Money, Money, Money

I’ve been really good with money for awhile now.  I’d started refocusing my savings efforts last year.  That was difficult and caused me a lot of stress.  While I knew/wanted to save at the time I didn’t realize it was a form of retail therapy and was really stressed.  Since I was stressed with some particularly huge woes, obviously I bought and bought and bought.  Which caused guilt.  Which caused more buying.  This year, with the realization that I was shopping heavily to distract myself from thinking about bad things came the effort to control that.  Kinda like I tell smokers.  If they can quit/stay quit during super tough/stressful times they can use that knowledge/pride/sense of accomplishment to help fight temptation during easier times.  If I could control it over the last six months, with all the guilt and hurt and anger, with the loss of Rowdy, the job and the anxiety that goes with all of this stuff I can build on that as things get better.  It got a lot better this year.  Partly because of the realization that it was retail therapy and because I was in a funk for a really long time I did get better.

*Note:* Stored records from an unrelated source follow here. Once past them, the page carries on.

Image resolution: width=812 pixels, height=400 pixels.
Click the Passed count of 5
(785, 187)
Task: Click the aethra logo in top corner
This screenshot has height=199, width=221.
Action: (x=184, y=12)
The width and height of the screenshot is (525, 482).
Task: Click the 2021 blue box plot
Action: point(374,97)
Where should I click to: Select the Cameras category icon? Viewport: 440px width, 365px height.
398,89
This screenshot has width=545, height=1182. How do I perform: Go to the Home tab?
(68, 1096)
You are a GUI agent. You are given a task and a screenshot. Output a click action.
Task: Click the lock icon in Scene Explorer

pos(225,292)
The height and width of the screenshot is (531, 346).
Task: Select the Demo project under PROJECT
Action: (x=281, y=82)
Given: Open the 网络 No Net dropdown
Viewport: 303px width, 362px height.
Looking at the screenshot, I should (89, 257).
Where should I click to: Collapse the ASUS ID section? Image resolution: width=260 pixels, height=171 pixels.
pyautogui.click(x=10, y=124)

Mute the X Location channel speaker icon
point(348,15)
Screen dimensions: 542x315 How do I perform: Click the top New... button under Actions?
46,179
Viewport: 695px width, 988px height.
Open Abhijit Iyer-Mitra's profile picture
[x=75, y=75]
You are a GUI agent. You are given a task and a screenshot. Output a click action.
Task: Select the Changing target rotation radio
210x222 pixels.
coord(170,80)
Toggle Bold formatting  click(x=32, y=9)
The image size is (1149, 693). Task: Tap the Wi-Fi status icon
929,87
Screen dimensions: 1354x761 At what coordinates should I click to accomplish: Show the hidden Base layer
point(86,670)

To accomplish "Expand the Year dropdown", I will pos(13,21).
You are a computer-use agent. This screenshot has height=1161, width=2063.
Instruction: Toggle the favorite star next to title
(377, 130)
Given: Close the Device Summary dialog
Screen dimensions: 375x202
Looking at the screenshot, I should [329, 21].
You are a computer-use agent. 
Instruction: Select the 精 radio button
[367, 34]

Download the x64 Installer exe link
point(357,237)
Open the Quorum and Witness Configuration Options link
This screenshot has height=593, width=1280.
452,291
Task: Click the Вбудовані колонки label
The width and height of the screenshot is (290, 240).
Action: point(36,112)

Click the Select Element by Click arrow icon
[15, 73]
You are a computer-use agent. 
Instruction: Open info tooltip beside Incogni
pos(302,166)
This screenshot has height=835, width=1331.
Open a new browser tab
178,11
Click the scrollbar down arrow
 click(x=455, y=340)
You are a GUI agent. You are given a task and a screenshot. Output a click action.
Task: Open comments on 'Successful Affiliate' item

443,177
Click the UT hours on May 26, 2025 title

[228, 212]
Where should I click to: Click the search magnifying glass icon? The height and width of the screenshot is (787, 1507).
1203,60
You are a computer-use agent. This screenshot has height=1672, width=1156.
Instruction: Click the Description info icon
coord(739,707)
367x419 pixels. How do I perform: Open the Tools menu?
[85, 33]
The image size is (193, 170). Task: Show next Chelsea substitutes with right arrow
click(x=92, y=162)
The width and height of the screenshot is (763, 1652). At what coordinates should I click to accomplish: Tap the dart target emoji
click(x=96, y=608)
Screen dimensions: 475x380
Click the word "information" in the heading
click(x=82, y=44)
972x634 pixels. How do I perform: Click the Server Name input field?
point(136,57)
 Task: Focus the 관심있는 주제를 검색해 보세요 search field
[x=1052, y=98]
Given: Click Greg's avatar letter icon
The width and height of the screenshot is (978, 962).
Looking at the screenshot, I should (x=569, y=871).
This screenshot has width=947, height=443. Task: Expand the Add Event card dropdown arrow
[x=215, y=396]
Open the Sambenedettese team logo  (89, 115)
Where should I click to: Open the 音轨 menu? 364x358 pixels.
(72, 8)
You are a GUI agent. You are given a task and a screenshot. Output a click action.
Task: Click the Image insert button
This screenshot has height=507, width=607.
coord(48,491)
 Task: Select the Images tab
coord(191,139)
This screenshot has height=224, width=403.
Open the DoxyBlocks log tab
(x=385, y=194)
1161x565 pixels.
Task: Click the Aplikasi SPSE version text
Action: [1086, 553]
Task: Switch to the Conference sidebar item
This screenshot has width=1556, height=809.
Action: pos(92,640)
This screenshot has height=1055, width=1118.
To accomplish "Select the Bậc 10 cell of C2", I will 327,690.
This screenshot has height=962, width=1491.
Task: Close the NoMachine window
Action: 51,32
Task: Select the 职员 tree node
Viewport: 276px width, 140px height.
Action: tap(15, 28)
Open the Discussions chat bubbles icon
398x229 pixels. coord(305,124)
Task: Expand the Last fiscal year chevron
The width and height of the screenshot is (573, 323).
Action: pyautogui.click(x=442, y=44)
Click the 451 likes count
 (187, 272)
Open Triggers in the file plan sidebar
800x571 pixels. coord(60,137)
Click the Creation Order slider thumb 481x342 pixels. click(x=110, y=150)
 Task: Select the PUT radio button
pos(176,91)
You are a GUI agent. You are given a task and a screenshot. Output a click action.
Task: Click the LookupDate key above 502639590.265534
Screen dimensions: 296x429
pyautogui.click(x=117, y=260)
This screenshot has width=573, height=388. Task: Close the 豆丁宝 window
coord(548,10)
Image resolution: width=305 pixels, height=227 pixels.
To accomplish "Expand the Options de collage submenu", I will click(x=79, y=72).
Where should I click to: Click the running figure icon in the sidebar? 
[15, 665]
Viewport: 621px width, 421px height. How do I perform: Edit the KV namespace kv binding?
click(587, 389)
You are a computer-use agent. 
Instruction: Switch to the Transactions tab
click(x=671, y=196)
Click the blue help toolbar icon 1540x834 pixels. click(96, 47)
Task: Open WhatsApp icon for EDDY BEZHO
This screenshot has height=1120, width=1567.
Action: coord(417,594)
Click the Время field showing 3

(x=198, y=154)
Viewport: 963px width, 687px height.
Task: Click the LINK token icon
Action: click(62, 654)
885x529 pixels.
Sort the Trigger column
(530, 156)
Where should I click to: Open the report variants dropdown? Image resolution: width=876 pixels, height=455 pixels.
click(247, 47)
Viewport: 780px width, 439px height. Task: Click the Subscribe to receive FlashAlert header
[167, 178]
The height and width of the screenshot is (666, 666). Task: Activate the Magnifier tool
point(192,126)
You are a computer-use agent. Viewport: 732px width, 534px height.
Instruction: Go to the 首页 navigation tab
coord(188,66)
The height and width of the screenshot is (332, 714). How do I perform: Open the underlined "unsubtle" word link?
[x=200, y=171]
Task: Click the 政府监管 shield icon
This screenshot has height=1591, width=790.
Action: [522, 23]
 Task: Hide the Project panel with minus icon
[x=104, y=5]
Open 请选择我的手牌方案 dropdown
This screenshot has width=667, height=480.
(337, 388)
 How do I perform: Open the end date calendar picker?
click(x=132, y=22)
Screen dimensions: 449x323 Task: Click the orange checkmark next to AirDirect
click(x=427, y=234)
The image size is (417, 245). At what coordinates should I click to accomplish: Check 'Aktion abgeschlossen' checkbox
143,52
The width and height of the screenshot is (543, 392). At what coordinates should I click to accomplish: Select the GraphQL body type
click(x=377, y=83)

I’ve accepted a job offer and am waiting for the background check and drug test to clear and will hopefully be starting within the next 2/3 weeks.  I’m a worrier by nature, so I won’t fully breathe easy until those come back clear even though I know I’ve committed no crimes and done no drugs.  But that was an added incentive to spend even less while I was unemployed.  It’s funny, the urge to spend is strong right now.  I’m having to fight the urge to buy everything and anything.  My mantra is if you don’t shop you won’t find things to want and if you don’t want you’ll be content.  I’m trying like crazy not to shop, not to even look.  New shoes, clothes, trinkets, new laptop, stuff for the house and gifts for others.  I don’t know if it’s retail therapy, if it’s some pent-up frustration that needs a release after being good for so long or what.  Not sure whether to continue to try to restrain the urge or make a calculated purchase, something I really need.